▸ Document segment:
FARAWAY hills are greener, they say. When I’m pottering about Dublin’s north coastline my thoughts often return to West Cork, where I imagine myself living some idealised version of rural life, inevitably involving daily surfing, rearing pot-bellied pigs or playing the blues in Connolly’s of Leap.
And whenever I’m out of Dublin for a while, I start to pine for Marino in the same way. I miss the ability to get cuisine from any corner of the world delivered to my front door within 20 minutes or being able to nip out to catch Bruce Springsteen in concert without needing to get out of my pyjamas.
Neither of these existences is real, of course, each one a confused construct of my own imagination and an example of the never-ending and self-defeating human tendency to look outside of the present moment for our happiness. Silly sods.
How confusing must it have been, then, for poor old Micheál Martin, out in Washington DC and getting himself all spic ‘n’ span to meet Joe Biden and hand over the bowl of shamrock, only to test positive for Covid and have to spend the whole thing self-isolating?
Faraway hills are green but it’s fairly galling when you actually, finally reach those faraway hills only to be confined to your flipping room.
So instead of pressing the flesh with the great and good of Irish America, and getting to high five in the Oval Office alongside the likes of Mary Lou, Rob Kearney, Fortycoats and virtually anyone with a trace of Irish blood within a thousand kilometres, poor Michael had to be content with putting the feet up to watch Bad Vegan with the rest of us.
Apart from some of The Contrariat on social media, most people seemed to feel sorry for the Taoiseach, and wouldn’t have begrudged him a Top O’ De Mornin’ moment with Sleepy Joe. Especially given all the bad news he’s had to deliver during The Covid Times.
Although many have dubbed him the unlucky Taoiseach, you’d wonder if isn’t all playing out quite nicely for Micheál given his personal approval ratings of late, some particularly strong media appearances, and the impression that there aren’t many viable alternatives within Fianna Fáil.
It’s the quiet lads that you feel a bit sorry for, that you have to watch.
Crisis, what climate crisis?
WITH all the world turning their horrified gaze to the war crimes and the humanitarian crisis unfolding in Ukraine, it’s been unfortunate that reports of heatwaves at the north and south poles in recent weeks have more or less gone under the radar.
Temperatures in Antarctica reached record levels at the weekend, an astonishing 40 degrees above normal in places. Mark Maslin, professor of earth system science at University College London, said: ‘We have entered a new extreme phase of climate change much earlier than we had expected.’
I don’t want to be adding to any of your woes in this difficult period, but the pandemic and Putin’s war are likely to pale into insignificance if these projections bear fruit.

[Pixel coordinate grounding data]

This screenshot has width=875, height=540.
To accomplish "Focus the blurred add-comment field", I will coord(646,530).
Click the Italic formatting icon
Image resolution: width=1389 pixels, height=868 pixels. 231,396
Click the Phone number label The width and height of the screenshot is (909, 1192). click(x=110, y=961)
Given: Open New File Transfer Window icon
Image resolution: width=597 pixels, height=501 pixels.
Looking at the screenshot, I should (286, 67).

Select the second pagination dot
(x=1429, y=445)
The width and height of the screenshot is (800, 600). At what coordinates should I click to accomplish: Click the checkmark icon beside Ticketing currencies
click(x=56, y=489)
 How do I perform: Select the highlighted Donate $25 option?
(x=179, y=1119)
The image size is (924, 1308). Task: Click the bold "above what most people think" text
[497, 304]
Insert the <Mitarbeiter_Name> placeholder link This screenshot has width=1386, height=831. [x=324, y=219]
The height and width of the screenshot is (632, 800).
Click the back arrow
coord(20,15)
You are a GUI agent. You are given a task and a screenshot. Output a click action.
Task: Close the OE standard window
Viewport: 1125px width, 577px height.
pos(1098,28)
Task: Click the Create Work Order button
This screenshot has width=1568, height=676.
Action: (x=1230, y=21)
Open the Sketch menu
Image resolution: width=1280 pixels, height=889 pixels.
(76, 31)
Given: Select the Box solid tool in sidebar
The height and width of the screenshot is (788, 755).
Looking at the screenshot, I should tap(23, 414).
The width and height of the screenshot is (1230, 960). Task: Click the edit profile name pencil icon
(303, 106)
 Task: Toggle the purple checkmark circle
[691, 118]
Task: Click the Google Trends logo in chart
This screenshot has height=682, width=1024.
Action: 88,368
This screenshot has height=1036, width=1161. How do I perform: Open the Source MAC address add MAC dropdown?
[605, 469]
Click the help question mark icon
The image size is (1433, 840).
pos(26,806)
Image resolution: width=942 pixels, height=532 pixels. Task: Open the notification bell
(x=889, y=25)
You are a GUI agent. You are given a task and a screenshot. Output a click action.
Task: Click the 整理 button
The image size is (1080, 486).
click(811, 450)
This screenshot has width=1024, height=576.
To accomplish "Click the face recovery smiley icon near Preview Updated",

▸ What you need to do:
a – Using the column, decide whether each statement agrees with it, answering yes or no and quoting the deciding words: (i) Micheál Martin tested positive for Covid while in Washington DC; (ii) temperatures in Antarctica reached 40 degrees above normal in places; (iii) most people begrudged the Taoiseach his meeting with Biden.
b – Output the stretch of the column from "So instead of" through "within Fianna Fáil.".
These entries come from a separate source.

▸ Answers below:
a –
(i) Yes: "only to test positive for Covid and have to spend the whole thing self-isolating"
(ii) Yes: "an astonishing 40 degrees above normal in places"
(iii) No: "most people seemed to feel sorry for the Taoiseach"

b –
So instead of pressing the flesh with the great and good of Irish America, and getting to high five in the Oval Office alongside the likes of Mary Lou, Rob Kearney, Fortycoats and virtually anyone with a trace of Irish blood within a thousand kilometres, poor Michael had to be content with putting the feet up to watch Bad Vegan with the rest of us.
Apart from some of The Contrariat on social media, most people seemed to feel sorry for the Taoiseach, and wouldn’t have begrudged him a Top O’ De Mornin’ moment with Sleepy Joe. Especially given all the bad news he’s had to deliver during The Covid Times.
Although many have dubbed him the unlucky Taoiseach, you’d wonder if isn’t all playing out quite nicely for Micheál given his personal approval ratings of late, some particularly strong media appearances, and the impression that there aren’t many viable alternatives within Fianna Fáil.